Wednesday, August 24, 2016

How Agent Orange Is Still Devastating San Diegans

It’s been 41 years since the last American helicopter filled with weary marines took off from the roof of the U.S. Embassy during the chaotic evacuation of Saigon, officially ending the war in Vietnam.
But the war has never really ended for veterans who are still dealing with the ravages of Agent Orange, the toxic herbicide sprayed by the U.S. military over large swaths of Vietnam from 1961 to 1971 to flush out enemy forces. Exposure to the defoliant is now recognized by the Department of Veterans Affairs (VA) as a cause of multiple diseases, including non-Hodgkin’s lymphoma, leukemia, Parkinson’s disease, and diabetes. Many disabled Vietnam veterans are still fighting, four decades later, to get their benefits.
When Victor Ramos arrived in Vietnam in March 1971, he was told that the Navy ship he was assigned to, the USS Truxtun, had already deployed. So he spent 24 hours in the Vietnamese city of Da Nang until a helicopter transported him to the ship.
Ramos has since been diagnosed with Parkinson’s. The now-66-year-old filed a disability claim in March 2015, providing military records that showed he served in a hostile fire area the day he landed in Da Nang.

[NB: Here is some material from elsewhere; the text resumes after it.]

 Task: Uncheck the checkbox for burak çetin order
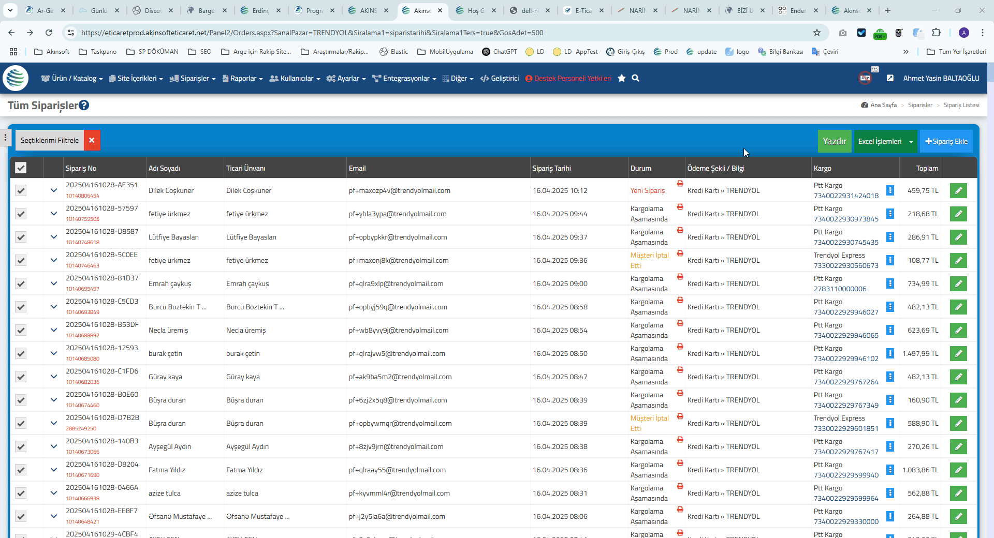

But Patrick C. Prieb, director of the San Diego VA Regional Office, said the evidence Ramos provided did not show the Truxtun docking in Vietnam, so there was no proof he was exposed to Agent Orange.
“I spent a day in Da Nang—that’s a fact,” says Ramos. He was about to give up on his claim when he met Katrina Eagle, an attorney who specializes in helping vets appeal their denied disability claims at the VA.
Now she’s helping Ramos with his appeal. She hired an archive researcher who found the Truxtun’s logs and personnel diary, confirming the ship’s location on the dates in question.
“Mr. Ramos couldn’t have swum to the ship,” Eagle says. “The deck logs do not document any personnel coming aboard from another ship, but do document helicopters coming aboard.” And the only U.S. air base in helicopter range at the time was at Da Nang.
Eagle says the VA is denying his claim because “the document they allege is required never existed in the first place. But the military documents that do exist today confirm that Mr. Ramos is telling the truth.”